Alma Menor junta a gaita de fole e o acor­deão e o re­sul­tado é uma mescla de so­no­ri­dades a partir destes dois ins­tru­mentos que marcam a et­no­grafia mu­sical por­tu­guesa que ar­risca in­cur­sões pelo tango, klezmer, polca, jazz e pelos ritmos bal­câ­nicos.

Por fim, os Grand Sun Band são uma banda cons­ti­tuída por quatro amigos do Se­cun­dário com­pondo uma for­mação rock clás­sica – dois gui­tar­ristas (um dos quais também vo­ca­lista e o outro igual­mente te­clista), um bai­xista e um ba­te­rista – que ex­plora as orlas do rock psi­ca­dé­lico e anda à margem do mains­tream, em­bora não o des­cure de todo. O seu álbum The Plastic Pe­ople of the Uni­verse tem «cor e so­no­ri­dades ca­lei­dos­có­picas, riffs de gui­tarra in­ter­ga­lá­ticos, vo­cais e sin­te­ti­za­dores es­pa­ciais», as­sumem os pró­prios.

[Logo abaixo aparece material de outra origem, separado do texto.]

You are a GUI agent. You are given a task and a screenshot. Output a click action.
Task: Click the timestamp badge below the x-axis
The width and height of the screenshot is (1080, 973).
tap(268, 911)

No ci­nema do­cu­mental a aposta recai do tra­balho de Göran Hugo Olsson A Res­peito da Vi­o­lência, de 2014. O tema – a luta de li­ber­tação dos povos afri­canos – não podia ser mais apro­priado para a Festa do Avante! quando se cum­prem 45 anos da Re­vo­lução de Abril, que tem na li­ber­tação dos povos das an­tigas co­ló­nias uma das mais lu­mi­nosas con­quistas. O ma­te­rial de ar­quivo re­cu­pe­rado no filme in­clui uma in­cursão noc­turna com o MPLA em An­gola e en­tre­vistas a guer­ri­lheiros mo­çam­bi­canos da Fre­limo, Thomas San­kara, Amílcar Ca­bral e ou­tros.


Justas ho­me­na­gens

O Avan­te­atro ho­me­na­geia este ano dois nomes ím­pares do te­atro por­tu­guês, re­cen­te­mente fa­le­cidos: Fer­nando Mi­dões e Ar­mando Caldas. O pri­meiro no­ta­bi­lizou-se como jor­na­lista, crí­tico de te­atro, actor e en­ce­nador e o se­gundo como actor e en­ce­nador, par­ti­cu­lar­mente no In­ter­valo, grupo de te­atro. Eram ambos mi­li­tantes do PCP e ci­da­dãos ac­tivos em de­fesa da cul­tura, dos di­reitos dos tra­ba­lha­dores, da paz e da so­li­da­ri­e­dade.